I am placing these randomly picked into an another array strAdDetailsID:
string[] strAdDetailsID = new string[4];
for (int i = 0; i < 4; i++)
{
Random random = new Random();
int index = random.Next(0, addetailsID.Length);
value = addetailsID[index].ToString();
strAdDetailsID[i] = value;
}
Sometimes, I get two of the same values from the six elements. How can I get all four unique values to be picked?
You might be better off shuffling the array, and then choosing the first 4 elements.
You could do it with LINQ with this method.
List<string> list = new List<string>() { "There", "Are", "Many", "Elements", "To", "Arrays" };
foreach (var item in list.OrderBy(f => Guid.NewGuid()).Distinct().Take(4))
{
Console.WriteLine(item);
}
You have an issue with your placement of Random random ... but I believe you're attacking this the wrong way.
This could be solved by randomly ordering the source and taking the first 4 items.
var result = addetails.OrderBy(x => Guid.NewGuid()).Take(4).ToArray();
Assuming the contents of addetails are unique (like you imply), you will always get 4 unique values here. Using random correctly, it's still possible to get repeats (because it's random).

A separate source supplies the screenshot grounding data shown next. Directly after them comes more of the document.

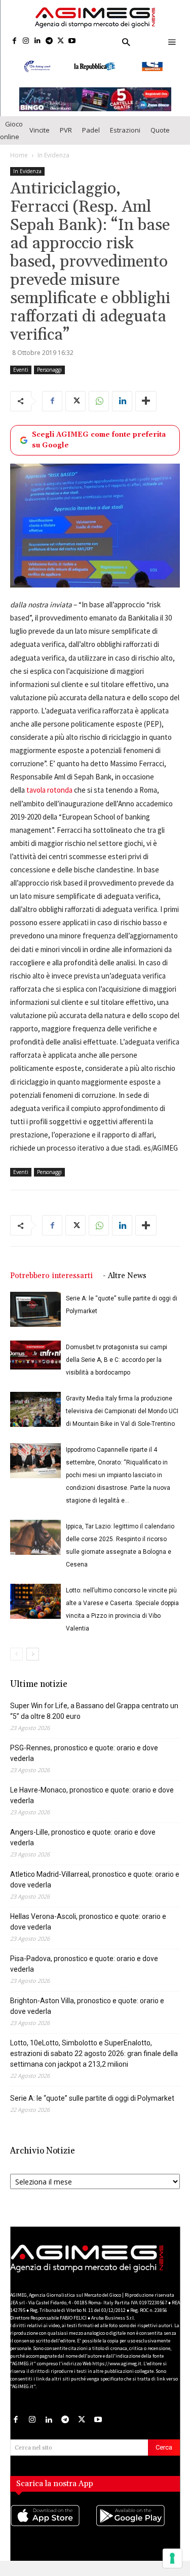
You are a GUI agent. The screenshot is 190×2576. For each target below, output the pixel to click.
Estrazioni (125, 138)
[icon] (52, 2533)
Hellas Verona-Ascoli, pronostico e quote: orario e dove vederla (88, 1930)
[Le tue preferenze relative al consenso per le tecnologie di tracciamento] (172, 2558)
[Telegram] (49, 41)
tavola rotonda (49, 798)
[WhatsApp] (99, 409)
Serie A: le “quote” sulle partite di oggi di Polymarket (92, 2107)
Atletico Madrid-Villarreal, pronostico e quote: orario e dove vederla (94, 1888)
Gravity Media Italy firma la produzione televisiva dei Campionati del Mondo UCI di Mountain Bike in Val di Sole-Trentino (122, 1420)
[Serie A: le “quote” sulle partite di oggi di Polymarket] (35, 1317)
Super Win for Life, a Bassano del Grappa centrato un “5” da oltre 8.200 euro (94, 1719)
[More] (146, 409)
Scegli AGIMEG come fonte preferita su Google (99, 448)
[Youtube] (72, 41)
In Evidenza (53, 163)
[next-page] (32, 1662)
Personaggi (49, 377)
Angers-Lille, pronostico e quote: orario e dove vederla (83, 1846)
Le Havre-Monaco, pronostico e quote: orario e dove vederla (92, 1804)
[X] (60, 41)
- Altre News (124, 1284)
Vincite (39, 138)
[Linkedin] (37, 41)
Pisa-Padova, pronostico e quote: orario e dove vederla (84, 1972)
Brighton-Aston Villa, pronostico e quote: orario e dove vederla (87, 2014)
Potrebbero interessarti (51, 1284)
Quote (160, 138)
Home (19, 163)
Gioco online (11, 138)
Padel (91, 138)
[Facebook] (14, 41)
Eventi (20, 377)
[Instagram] (26, 41)
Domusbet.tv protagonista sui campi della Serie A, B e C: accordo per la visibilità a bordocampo (116, 1368)
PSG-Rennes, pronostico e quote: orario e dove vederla (84, 1761)
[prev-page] (16, 1662)
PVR (66, 138)
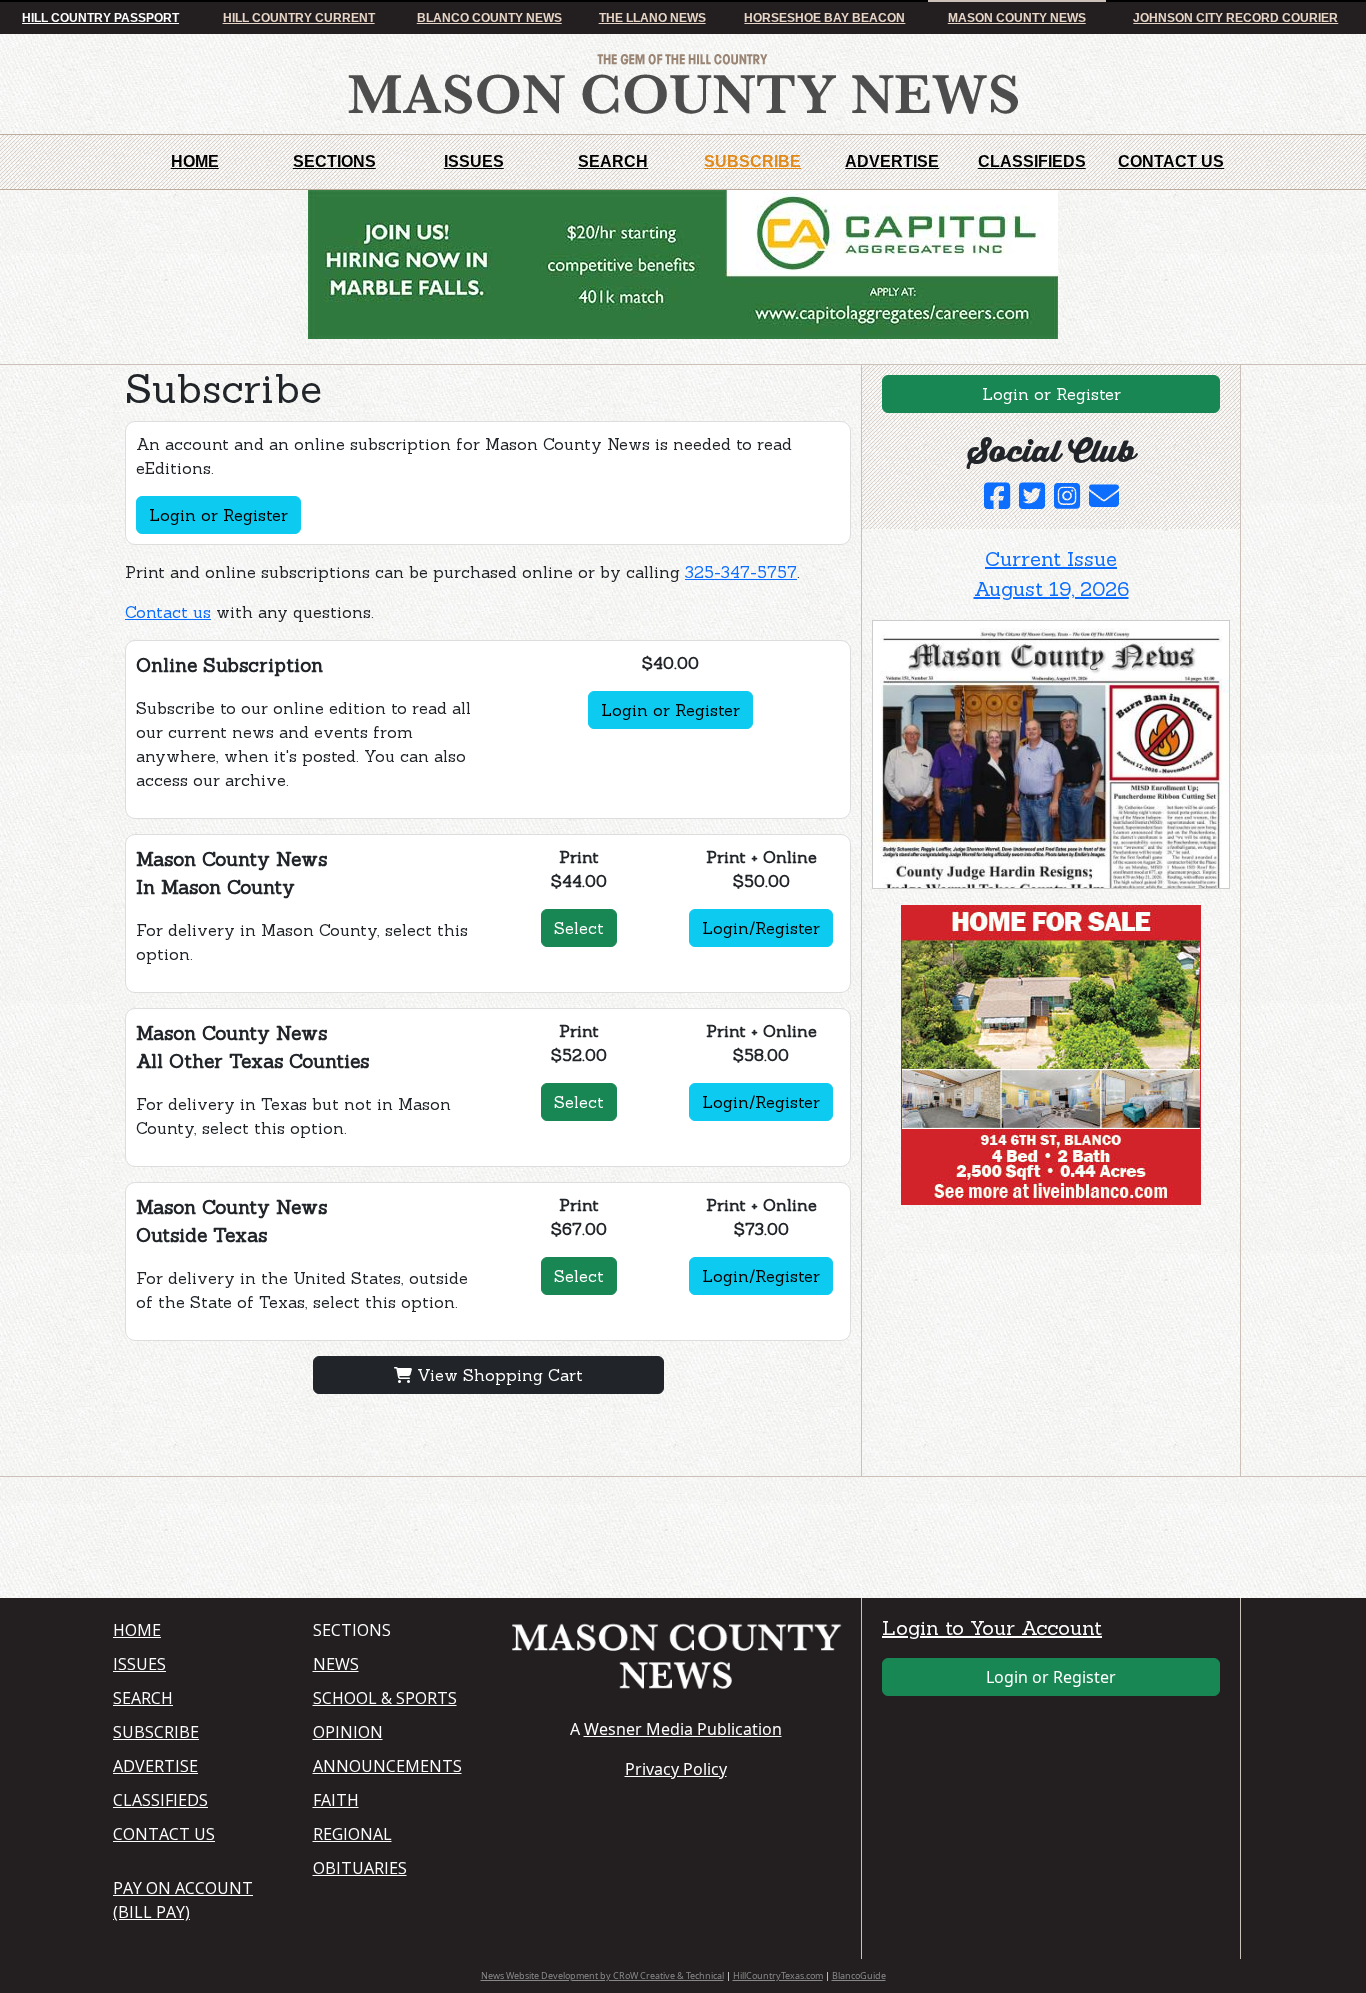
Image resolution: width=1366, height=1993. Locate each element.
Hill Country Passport (100, 18)
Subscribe (752, 161)
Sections (334, 161)
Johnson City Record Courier (1235, 18)
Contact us (168, 612)
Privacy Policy (676, 1769)
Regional (352, 1834)
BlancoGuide (859, 1975)
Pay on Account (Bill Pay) (183, 1900)
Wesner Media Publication (683, 1729)
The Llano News (652, 18)
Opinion (348, 1732)
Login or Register (218, 515)
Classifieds (1032, 161)
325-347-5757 (741, 572)
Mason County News (1017, 18)
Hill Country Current (299, 18)
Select (579, 928)
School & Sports (385, 1698)
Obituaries (360, 1868)
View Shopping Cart (497, 1375)
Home (195, 161)
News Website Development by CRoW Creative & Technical (602, 1975)
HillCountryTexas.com (778, 1975)
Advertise (892, 161)
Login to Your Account (992, 1627)
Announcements (387, 1766)
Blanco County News (489, 18)
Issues (474, 161)
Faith (336, 1800)
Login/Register (761, 928)
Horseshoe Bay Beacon (824, 18)
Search (613, 161)
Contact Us (1171, 161)
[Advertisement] (1022, 1345)
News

You need to generate 4 unique indices first, then pull the random values from the source array:
string[] addetailsID = new string[20]; // this is the array I want to index into
// generate the 4 unique indices into addetailsID
Random random = new Random();
List<int> indices = new List<int>();
while (indices.Count < 4)
{
int index = random.Next(0, addetailsID.Length);
if (indices.Count == 0 || !indices.Contains(index))
{
indices.Add(index);
}
}
// now get the 4 random values of interest
string[] strAdDetailsID = new string[4];
for (int i = 0; i < indices.Count; i++)
{
int randomIndex = indices[i];
strAdDetailsID[i] = addetailsID[randomIndex];
}
Put them in a list and remove the selected element from the list once it has been chosen.
The following algorithm works pretty well, and doesn't require extra storage or pre-shuffling. It does change the order of the source array, so if that's not feasible, then the pre-shuffling approach is best.
In pseudo-code:
result = []
For i = 0 to numItemsRequired:
randomIndex = random number between i and source.length - 1
result.add(source[randomIndex])
swap(source[randomIndex], source[i])
In C#:
string[] strAdDetailsID = new string[4];
Random rand = new Random();
for (int i = 0; i < 4; i++)
{
int randIndex = rand.Next(i, adDetailsID.Length);
strAddDetails[i] = adDetailsID[randIndex];
string temp = adDetailsID[randIndex];
adDetailsID[randIndex] = adDetailsID[i];
adDetails[i] = temp;
}
Use a list instead and drop every item that is already used:
List<string> addetailsID = new List<string>{"1","2","3","4","5","6"};
string[] strAdDetailsID = new string[4];
Random random = new Random();
for (int i = 0; i < 4; i++)
{
int index = random.Next(0, addetailsID.Count);
string value = addetailsID[index].ToString();
addetailsID.RemoveAt(index);
strAdDetailsID[i] = value;
}
strAdDetailsID.Dump();
Well, you should select random items one by one, not considering the already-picked items when selecting the next one. This must be faster than shuffling.
If the source list is small, you can just make a copy and remove the chosen items from it. Otherwise, you go like this:
(let n be the number of items in your array)
let S be the set of chosen indices; S = empty at the beginning
choose a random index i from 0 to n-1-size(S)
for each index from S that is smaller than i (starting from the smallest index!), add one to i
now i is a chosen index, add it to S.
return to step 2 until your set contains 4 elements.